Raiders of the Lower Shelves : Future X-Cops
Andy Lau goes Cybernetic, Fleetwood goes bonkers

Hey Fools! I’ve been trying for a long while to find time and means to pimp out or simply test drive for y’all movies that most have overlooked or simply can’t find in any kind of video store from their Heck of the woods. After careful deliberation I decided that this format was it, though I chose to kick-it off with a film not really available in shelves right away but in screener form for big-headed reviewers like me: Future X-Cops, released in Hong Kong on April 15. I must say as much as I like all you Fools and revel in bringing movie stuff to the site for all to discover, I want my Goddamn 90 minutes back!

In the year 2080, a “Sky Canopy” has been erected over Hong Kong to harness solar energy, thus stopping fossil fuel emissions and protecting the environment. How does it work? Who cares. Important thing is industrialists still want to profit from said fossil fuels, because they haven’t watched Al Gore’s documentary.  So they send cyborg assassins back in time to kill John Connors. Er...sorry, kill the scientist behind the canopy thing. And that scientist sends recently widowed officer Kidd (Andy Lau) back to meet Doc Brow..er, his young self.

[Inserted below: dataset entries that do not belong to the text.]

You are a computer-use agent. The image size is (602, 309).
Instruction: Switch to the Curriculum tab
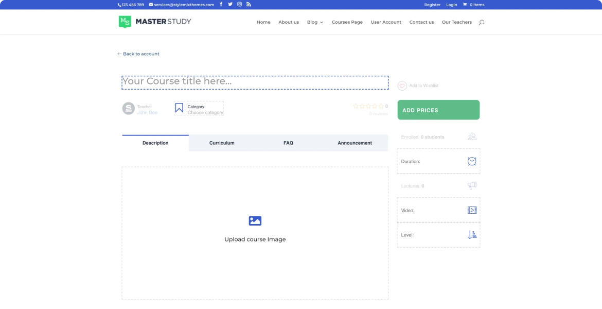pos(222,143)
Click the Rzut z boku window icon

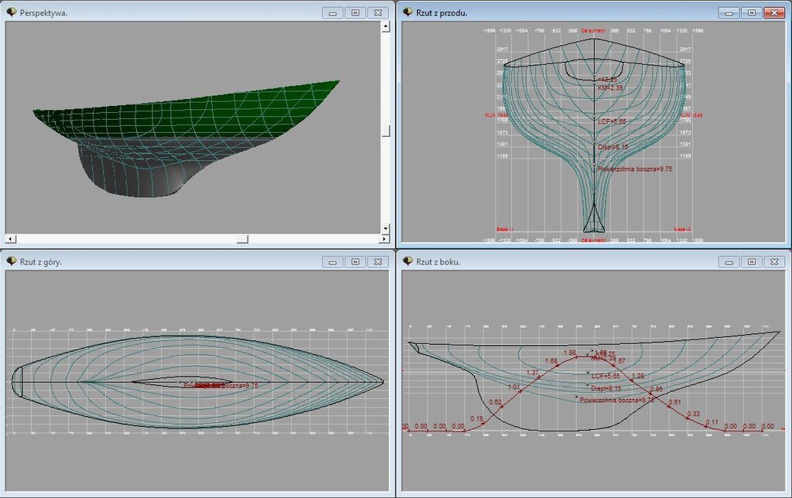point(407,261)
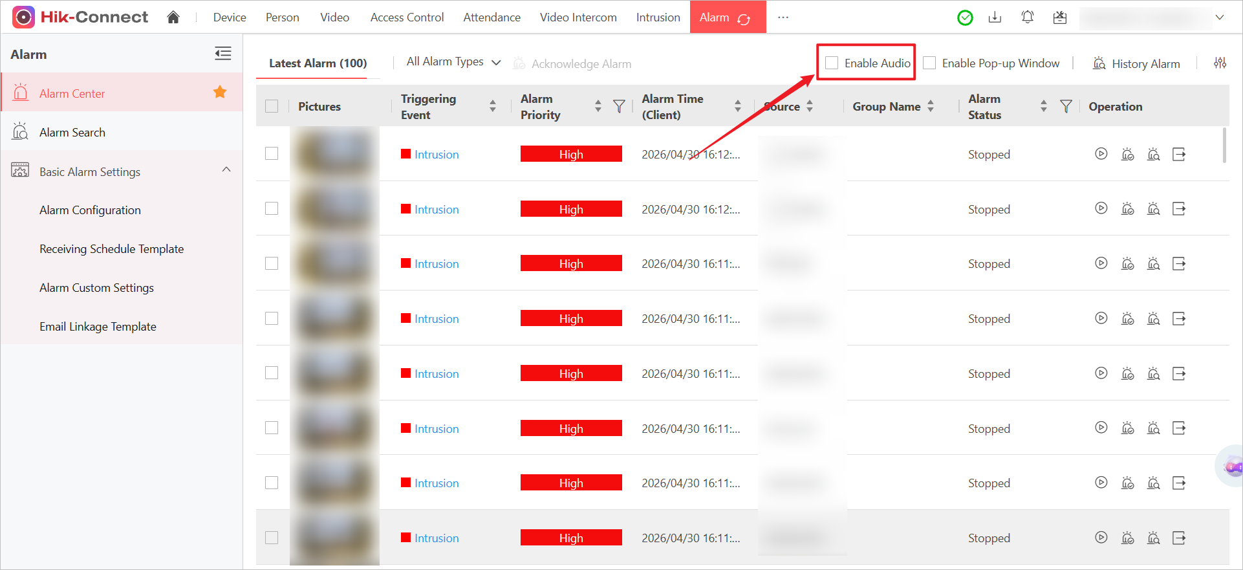Play video for first Intrusion alarm
This screenshot has width=1243, height=570.
point(1101,154)
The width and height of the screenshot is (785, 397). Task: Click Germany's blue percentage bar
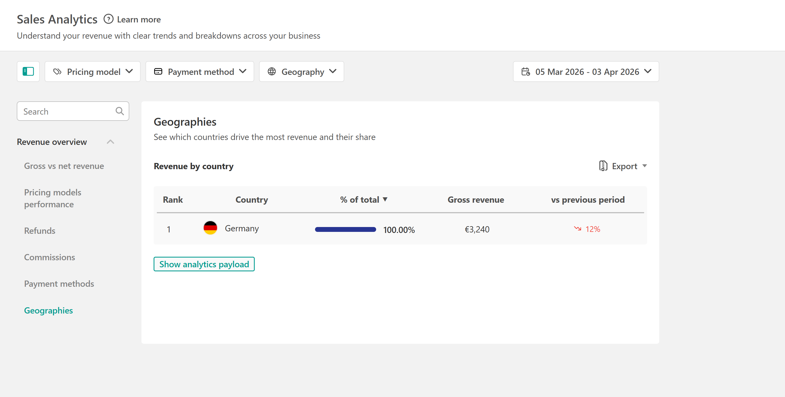pyautogui.click(x=345, y=230)
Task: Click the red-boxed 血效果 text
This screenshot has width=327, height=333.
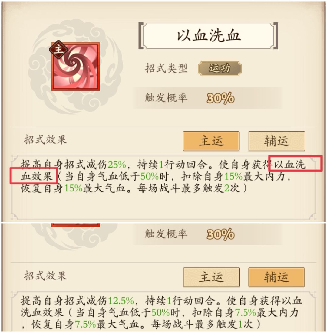Action: pyautogui.click(x=37, y=176)
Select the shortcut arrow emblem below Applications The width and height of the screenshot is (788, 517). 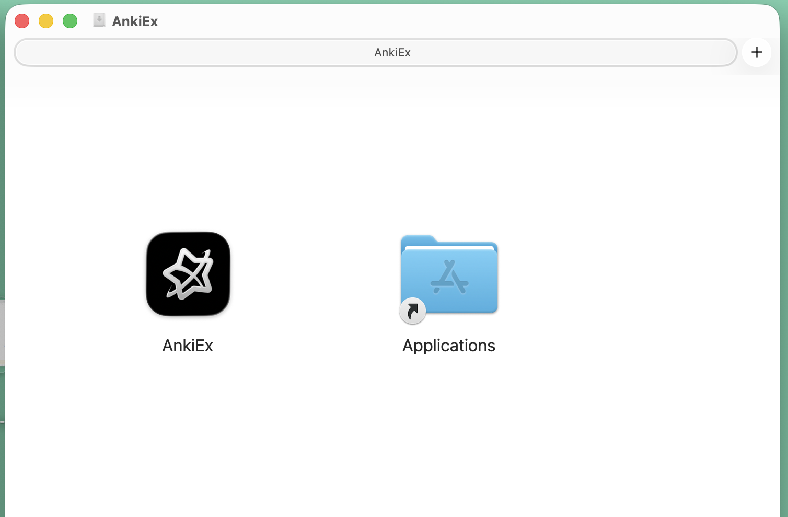coord(412,311)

How does time travel work? Who cares, it just does, so accept it at face value without any explanation.  Only thing you need to know about it is they need to transform Kidd into a robot, with only his head intact, for the trip. ‘Cause that’s what happens when your wife dies in front of you and leaves you with an 8 year-old daughter. AND send his 8 year-old daughter with him; Why? Who cares. How come she remembers not she’s from the future? Who cares. Oh, and one more thing: when you send someone back 60 years to protect your young self, DO NOT tell him where you are in that era; he’ll have much more fun spending 2 years trying to locate you. And anyway, the bad guys will only get there at the end of those two years, so...

The films comes from controversial writer/director/actor Jing Wong, who’s been churning out 3 or 4 movies a year since ’78, so I figured there’d be a lot of baggage and experience in this sucker. Plus, film’s star Andy Lau, mega-famous in Hong Kong and one of the main names in my beloved Infernal Affairs trilogy, put his full marketing weight behind it, saying he hoped it would encourage more local filmmakers to tackle sci-fi. If he meant Power Ranger rip-offs for the pre-school crowd, then fine. Actually, rip-offs, period. The film steals from so many (better) sci-fi flicks it made my head spin; Blade Runner, Terminator, Iron Man, Robocop, Spider-Man, Wanted, hell even Inspector Gadget!!!


Of course any sci-fi film coming out after December 2009 will be unfairly compared to the mega-budget effects of Avatar, but films with lesser means usually more than make-up for it with heart and guts, tight writing and story, or just really fun performances. Case in point, The Specials; no budget, shitty visuals, no action sequence whatsoever and no big name, yet easily one of the Top-3 Superhero/Comic Book satires ever.  NOT the case here! Dialogues must’ve been written by the director’s grade school son, story is a big word for something that simply sets up visuals and “twists” (bad ones on both counts) and performances will make Paris Hilton feel better about her own “abilities”. Hell, even the title doesn’t make sense; there’s ONE cop from the future in the story, so why COPS plural?!? I wouldn't be surprised if even the guys from Global Asylum though it was bad.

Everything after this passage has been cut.